◆ What is expected ◆
Go through the data and copy each line that holds "Издания".

Collected data entries
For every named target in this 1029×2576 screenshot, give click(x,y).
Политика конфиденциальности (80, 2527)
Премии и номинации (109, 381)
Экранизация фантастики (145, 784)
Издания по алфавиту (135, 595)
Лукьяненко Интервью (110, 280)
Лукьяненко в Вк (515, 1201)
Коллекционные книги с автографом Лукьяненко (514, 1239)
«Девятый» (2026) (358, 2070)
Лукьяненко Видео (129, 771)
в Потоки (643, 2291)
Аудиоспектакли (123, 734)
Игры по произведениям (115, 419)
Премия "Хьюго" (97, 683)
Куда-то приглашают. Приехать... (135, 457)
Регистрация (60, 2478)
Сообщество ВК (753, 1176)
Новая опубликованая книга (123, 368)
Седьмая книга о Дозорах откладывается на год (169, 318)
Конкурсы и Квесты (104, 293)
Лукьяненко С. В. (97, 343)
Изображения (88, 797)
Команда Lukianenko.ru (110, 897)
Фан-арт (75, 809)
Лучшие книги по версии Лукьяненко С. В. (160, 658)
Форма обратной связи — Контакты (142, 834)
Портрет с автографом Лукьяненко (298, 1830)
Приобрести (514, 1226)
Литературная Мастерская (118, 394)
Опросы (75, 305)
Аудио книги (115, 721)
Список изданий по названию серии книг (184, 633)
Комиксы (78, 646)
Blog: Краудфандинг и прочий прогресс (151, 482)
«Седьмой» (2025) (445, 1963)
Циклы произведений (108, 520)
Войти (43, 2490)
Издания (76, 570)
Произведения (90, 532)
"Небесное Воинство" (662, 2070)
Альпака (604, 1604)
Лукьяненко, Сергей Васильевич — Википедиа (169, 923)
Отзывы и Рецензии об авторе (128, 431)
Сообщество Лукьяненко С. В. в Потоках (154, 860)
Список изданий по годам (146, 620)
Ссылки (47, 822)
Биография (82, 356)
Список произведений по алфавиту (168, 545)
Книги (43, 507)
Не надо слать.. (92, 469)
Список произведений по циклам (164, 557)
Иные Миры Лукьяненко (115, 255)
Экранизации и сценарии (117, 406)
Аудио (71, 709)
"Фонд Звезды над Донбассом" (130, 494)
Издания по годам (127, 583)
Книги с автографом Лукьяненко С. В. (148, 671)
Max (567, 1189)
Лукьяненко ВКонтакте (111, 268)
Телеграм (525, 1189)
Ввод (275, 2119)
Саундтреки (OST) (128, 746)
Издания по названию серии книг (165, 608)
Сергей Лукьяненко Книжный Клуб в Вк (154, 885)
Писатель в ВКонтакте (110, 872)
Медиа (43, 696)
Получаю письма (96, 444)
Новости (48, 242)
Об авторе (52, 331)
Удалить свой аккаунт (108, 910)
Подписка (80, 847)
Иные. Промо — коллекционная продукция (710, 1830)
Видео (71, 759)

◆ Solved exercise ◆
Издания по алфавиту (135, 595)
Издания (76, 570)
Издания по годам (127, 583)
Издания по названию серии книг (165, 608)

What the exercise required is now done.